May 30, 2013 § 4 Comments

Kenton McNeese filed a pro se appeal raising the issue, among numerous others, whether the consent for an irreconcilable differences that he and his wife, Katye, had executed and presented to the trial court for adjudication was valid or not. He took the position that it was invalid, thereby depriving the chancellor of authority to grant the divorce. His appeal raised two issues for the MSSC to address regarding validity of the consent:    

  1. Whether or not the consent was in compliance with the statute; and
  2. Whether the chancellor properly overruled Kenton’s motion to “expunge” or withdraw his consent.
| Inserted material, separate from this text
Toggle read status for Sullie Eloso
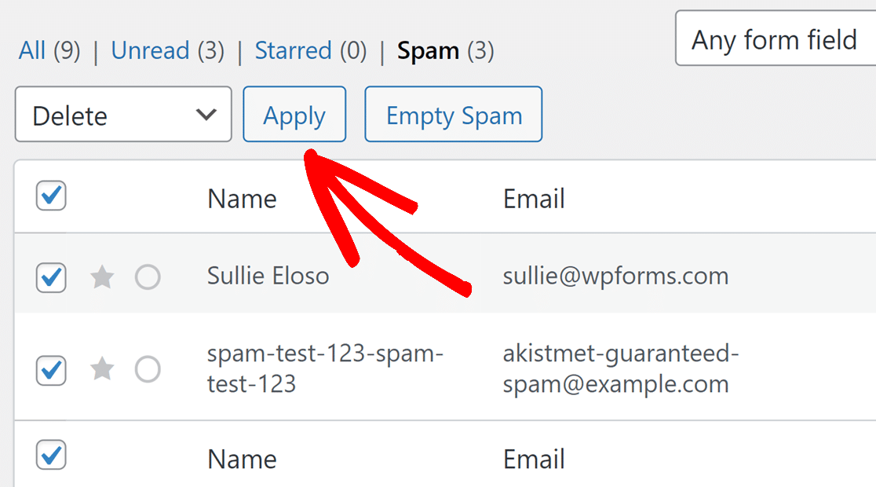Viewport: 876px width, 487px height. point(148,277)

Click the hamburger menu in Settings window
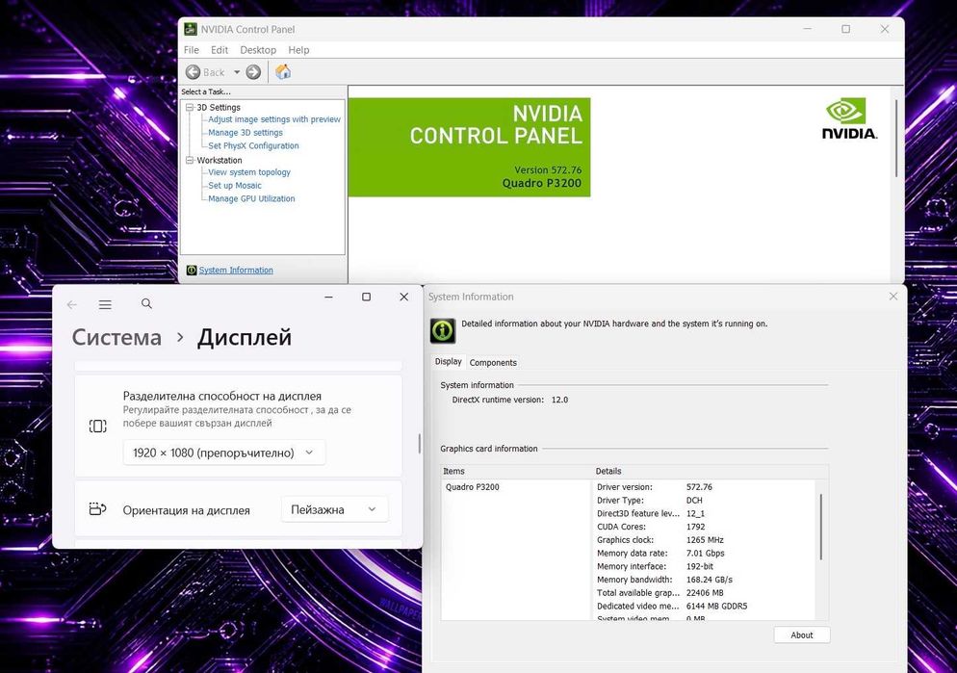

In the case of McNeese v. McNeese, handed down April 25, 2013, Justice Coleman, writing for a unanimous court, summed it up about as well as it can be said:

¶13. Kenton claims that the parties’ consent agreement to an irreconcilable differences divorce was invalid because it was not properly notarized and because the agreement was not signed by counsel. On that basis, he argues the chancellor erred in granting the divorce on the ground of irreconcilable differences. Katye claims that the consent agreement is not subject to appellate review, but if this Court reviews it, it met the statutory requirements for validity.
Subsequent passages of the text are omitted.